Die ist allerdings nicht leicht zu knacken. Das Wachs oben drauf ist schnell entfernt. Aber dann braucht es mehrere Versuche des Kurdirektorenteams Andrea Schallenkammer und Titus Tesar, den halben Korken aus dem Hals der braunen Bierflasche zu ziehen. Endlich geschafft, da kommt die nächste Hürde: Das aufgerollte Papier in der Flasche lässt sich nicht rausfingern. Kräftiges Schütteln befördert nur zwei Ein-Pfennig-Münzen auf den Tisch. Das Papier steckt fest. Da hilft nichts, die Flasche muss dran glauben.
Joris Gurka vom Vorzimmer der Kurdirektorin wickelt die Flasche in ein Handtuch, trägt sie auf den Balkon und zerschlägt sie am Geländer. Verletzt wurde zum Glück niemand, auch nicht, als Andrea Schallenkammer das Papier zwischen den Scherben herausfingert.

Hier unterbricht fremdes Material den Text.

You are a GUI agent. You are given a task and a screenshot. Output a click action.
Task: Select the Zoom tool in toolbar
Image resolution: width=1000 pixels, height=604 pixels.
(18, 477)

Und dann, der große Augenblick: Welche geheime Botschaft steckte in der Flasche? Ein Liebesbrief? Oder gar Geld, wie Titus Tesar hofft?
Nichts dergleichen, aber eine Notiz der Bauarbeiter von vor 35 Jahren: „Bad Brückenau im Jahre 1974. Am 7. Tag dieses Jahres haben wir diese Perlgipsplattendecke fachgerecht unter Leitung von unserem Vorarbeiter, Herrn Alfred Lell, verlegt. Ferner waren beteiligt Oskar Lell, Ambros Zier, Oskar Rohner, Erwin Schaupp und Ullrich Weißenberger. Dies alles bezeugt Rohner Oskar.“
Auf Anhieb wussten Schallenkammer und Tesar nicht, wer die Firma damals war. Aber vielleicht meldet sich ja einer der Handwerker, die beteiligt waren, nach Bekanntwerden des Flaschenpostfundes. Verwundert ist Titus Tesar, weil das Kurmittelhaus bereits 1969 und 1970 gebaut worden war. Aber vielleicht war die Perlgipsplattendecke über dem 1. Obergeschoss eben erst 1974 eingezogen worden.
Die Handwerker haben nicht nur ihre Notiz und die zwei Pfennigmünzen von 1950 und 1967 in die Flasche gesteckt. Auch die Verpackung eines Erdbeerbonbons haben sie für die Nachwelt aufgehoben. Und das Etikett vom Bauch der Bierflasche. Die stammt aus der Brauerei Schultheiss, die es früher in Brückenau gab. Märzen haben die Handwerker getrunken. Leider ist noch nicht bekannt, ob es eine oder mehrere Flaschen waren am 7. Januar 1974.